Academic primary care practices that follow the PCMH model should adopt the teamwork competencies identified by Salas and colleagues. Team leadership, mutual performance monitoring, backup behavior, adaptability, and team orientation should be explicitly taught, reinforced in the workplace, and assessed using instructive methods that include practical experience and reflection. Training directors from varied programs within an institution should work together to revise curricula to implement these changes. New assessment methodologies that reliably evaluate the desired behaviors must be developed. Faculty from all professions in the PCMH must be mindful that they role model for others, and faculty development programs or curricula designed to improve teamwork should be required for all educators who train future PCMH providers. Trainees must be included in all aspects of authentic team development at the point of care. Finally, academic primary practice teams should periodically apply these five teamwork competencies to authentic internal practice vignettes, in the manner depicted in this Perspective, to ensure that all team members perform to the best of their ability and that each person’s behaviors, skills, and roles are optimized to provide high-quality, efficient, comprehensive, patient-centered care as outlined by the PCMH standards.
Changing the culture of academic primary care practice is hard work. Despite the many challenges ahead, health professions’ training programs must prepare future health care team members to work together to share in the emerging future of high-value health care delivery. There is no “I” in team.

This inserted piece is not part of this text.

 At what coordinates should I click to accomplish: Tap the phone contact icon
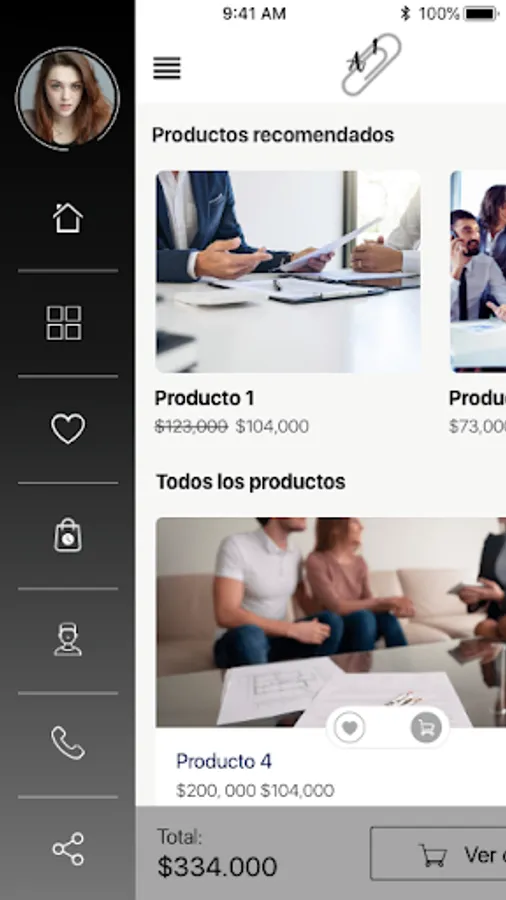68,743
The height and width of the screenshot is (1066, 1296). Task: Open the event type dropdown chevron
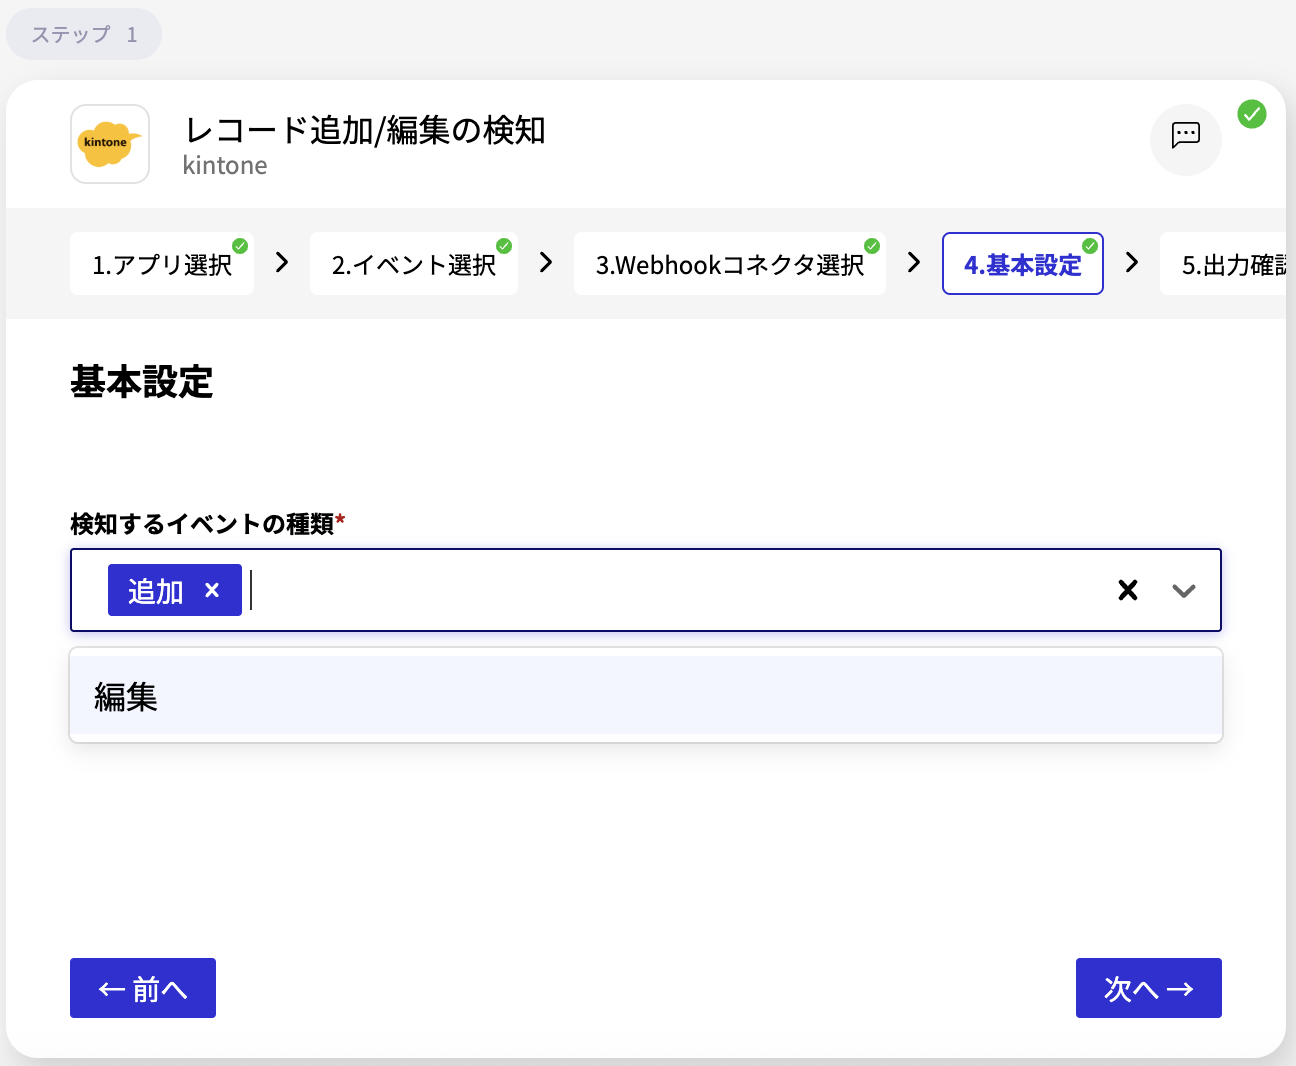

Acknowledgments: The authors wish to thank the Josiah Macy Jr. Foundation for financial support of the 2011 Society of General Internal Medicine Education Summit. The authors also thank other financial and in-kind supporters including the United Health Foundation, American College of Physicians, Primary Care Progress, and the Veterans Health Administration Office of Academic Affiliations. Leaders from the American Board of Internal Medicine, American College of Physicians, Association of Program Directors in Internal Medicine, Association of Subspecialty Professors, Clerkship Directors in Internal Medicine, and the Society of General Internal Medicine served as advisors in designing the Education Summit. Although the majority of summit participants were university- and community-based physician educators in internal medicine and family medicine, participants from nursing and pharmacy provided crucial contributions.
Other disclosures: None.
Ethical approval: Not applicable.
Previous presentations: This content was presented in part at the Symposium for the Society of General Internal Medicine 34rd Annual Meeting, May 2011, in Phoenix, Arizona, and at the Association of Program Directors in Internal Medicine 2011 Fall Conference in Anaheim, California.